Publié le •Mis à jour le
Sophie a pris du Mediator pendant neuf ans. Neuf ans à s'essouffler sans comprendre ce qui lui arrivait, elle, une sportive accomplie. Aujourd'hui, elle dit survivre, toujours touchée par les conséquences des interventions chirurgicales. "Ce n'est jamais fini."
"J'ai pris du Mediator pendant neuf ans" raconte Sophie (prénom d'emprunt). Le médicament entre dans sa vie, prescrit par un endocrinologue, après l'ablation de sa thyroïde. Trois cachets par jour. "Je supportais très bien" dit-elle. Mais peu à peu, cette sportive se trouve bien essouflée.Elle consulte et reçoit un traitement pour de l'asthme. Les symptômes persistent. Le pneumologue ne comprend pas bien : il a donné un traitement de fond. Sophie change de sport, quelque chose de "plus calme". En vain. Elle décide alors d'aller voir un cardiologue. Celui-ci décèle une fuite aortique mais l'affaire "traîne trois ans".
Sophie sent qu'elle ne va pas bien "je ne pouvais même plus monter des escaliers, j'avais mal à la poitrine".
"Ne prenez pas votre dernière boîte"
En 2009, son état s'aggrave. La même année où le Mediator est interdit.
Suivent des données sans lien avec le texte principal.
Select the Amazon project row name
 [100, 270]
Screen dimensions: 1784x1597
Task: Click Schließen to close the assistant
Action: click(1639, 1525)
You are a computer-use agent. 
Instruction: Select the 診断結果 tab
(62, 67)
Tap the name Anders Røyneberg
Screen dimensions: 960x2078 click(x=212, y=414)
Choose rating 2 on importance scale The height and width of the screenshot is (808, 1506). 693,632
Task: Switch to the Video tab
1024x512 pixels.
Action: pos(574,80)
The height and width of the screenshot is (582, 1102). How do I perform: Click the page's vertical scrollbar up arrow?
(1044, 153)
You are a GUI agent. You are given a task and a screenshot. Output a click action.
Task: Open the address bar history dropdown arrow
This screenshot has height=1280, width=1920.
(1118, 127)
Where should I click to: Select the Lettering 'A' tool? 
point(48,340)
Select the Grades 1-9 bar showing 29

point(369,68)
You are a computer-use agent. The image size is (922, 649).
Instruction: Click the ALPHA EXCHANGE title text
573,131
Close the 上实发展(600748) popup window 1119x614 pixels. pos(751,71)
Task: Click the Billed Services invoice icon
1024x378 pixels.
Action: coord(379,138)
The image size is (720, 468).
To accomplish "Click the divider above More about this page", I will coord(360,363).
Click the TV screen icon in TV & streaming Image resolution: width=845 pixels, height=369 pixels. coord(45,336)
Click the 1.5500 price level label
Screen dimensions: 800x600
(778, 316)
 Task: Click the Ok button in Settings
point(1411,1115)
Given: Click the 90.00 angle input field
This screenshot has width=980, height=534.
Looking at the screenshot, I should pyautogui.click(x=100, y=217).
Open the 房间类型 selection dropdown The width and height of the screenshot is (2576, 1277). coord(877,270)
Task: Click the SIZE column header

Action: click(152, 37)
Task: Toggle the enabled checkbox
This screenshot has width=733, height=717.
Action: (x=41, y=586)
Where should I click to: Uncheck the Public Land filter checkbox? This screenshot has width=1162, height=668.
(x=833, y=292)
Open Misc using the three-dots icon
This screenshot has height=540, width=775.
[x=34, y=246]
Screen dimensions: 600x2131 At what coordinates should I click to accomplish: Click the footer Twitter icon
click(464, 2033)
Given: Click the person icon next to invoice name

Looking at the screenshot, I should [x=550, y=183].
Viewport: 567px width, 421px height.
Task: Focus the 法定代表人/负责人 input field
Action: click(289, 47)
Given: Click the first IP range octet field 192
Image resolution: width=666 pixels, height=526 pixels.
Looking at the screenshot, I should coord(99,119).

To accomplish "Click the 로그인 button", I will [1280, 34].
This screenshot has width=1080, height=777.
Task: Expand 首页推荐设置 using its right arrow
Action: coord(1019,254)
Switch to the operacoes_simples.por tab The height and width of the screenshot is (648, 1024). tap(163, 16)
Le médecin traitant de Sophie lui somme d'arrêter de prendre le médicament "il est tout de suite venu me voir et m'a dit de ne pas prendre ma dernière boîte."
Une nuit, elle a une crise de douleur, dans la poitrine. "J'étais toute seule, j'avais peur de mourir." Elle consulte à nouveau, à l'hôpital. Elle y fait un test d'effort. "Je n'ai pas tenu une minute" Le cardiologue qu'elle rencontre lui lâche, surpris : "merde, vous avez deux valves aortiques de fichues." Elle subit des examens complémentaires, très invasifs. Alors que le médecin tablait sur une intervention à coeur ouvert dans un délai de deux mois, il annonce que ce sera sous quinze jours.
"Je ne me suis pas réveillée" dit Sophie. Elle tombe en effet dans le coma et y reste trois semaines. Elle est intubée. Le cartilage de sa trachée, fragile, ne tient plus. "Il était mou, il se fermait." Elle fait à nouveaux trois arrêts cardiaques, dont un où elle se sent vraiment partir. Elle aura une canule pour respirer, pendant dix neuf mois. "C'est mon plus mauvais souvenir je crois."
Sophie porte depuis un pacemaker. En octobre prochain, elle subira sa 32ème intervention chirurgicale. Les nombreuses opérations ont affecté son larynx et ses cordes vocales. Elle chuchote presque désormais. "Pour mon coeur, on ne peut plus rien" lance-t-elle. "Les suites du Mediator ça ne s'arrête jamais."
Pendant les sales périodes, Sophie écrit beaucoup, souvent la nuit, synonyme d'angoisses "J'écrivais : 'demain va sûrement être une journée difficile'. Je m'encourageais" confie-t-elle. Elle sera accompagnée deux ans par un psychologue.
Ce sont eux qui m'ont empoisonnée
"Le plus dur, c'est l'humiliation que l'on subit, personne ne nous croit"
Du procès, Sophie dit ne pas en attendre grand chose mais lance : "il faut se battre jusqu'au bout". Elle relève la difficulté de se faire entendre. "J'avais fait un test d'effort pour un certificat médical quand j'étais sportive. J'ai pu apporter la preuve qu'avant le Mediator je n'étais pas cardiaque. J'ai gagné quelque part, d'avoir prouvé cela."
Le quotidien de cette septuagénaire est désormais rythmé par les consultations et des activités calmes comme le bridge. "Je dirais que je survis". "J'ai quelqu'un qui vient m'aider chez moi, ce que j'ai du mal à accepter." Elle a toujours le souffle court.
Le procès du Mediator doit normalement s'ouvrir le 23 septembre, devant le tribunal de Paris. Il pourrait être reporté. En cause, les questions que pourraient poser aux juges les laboratoires Servier. Sophie ne se leurre pas "ils ont tout utilisé pour repousser le procès."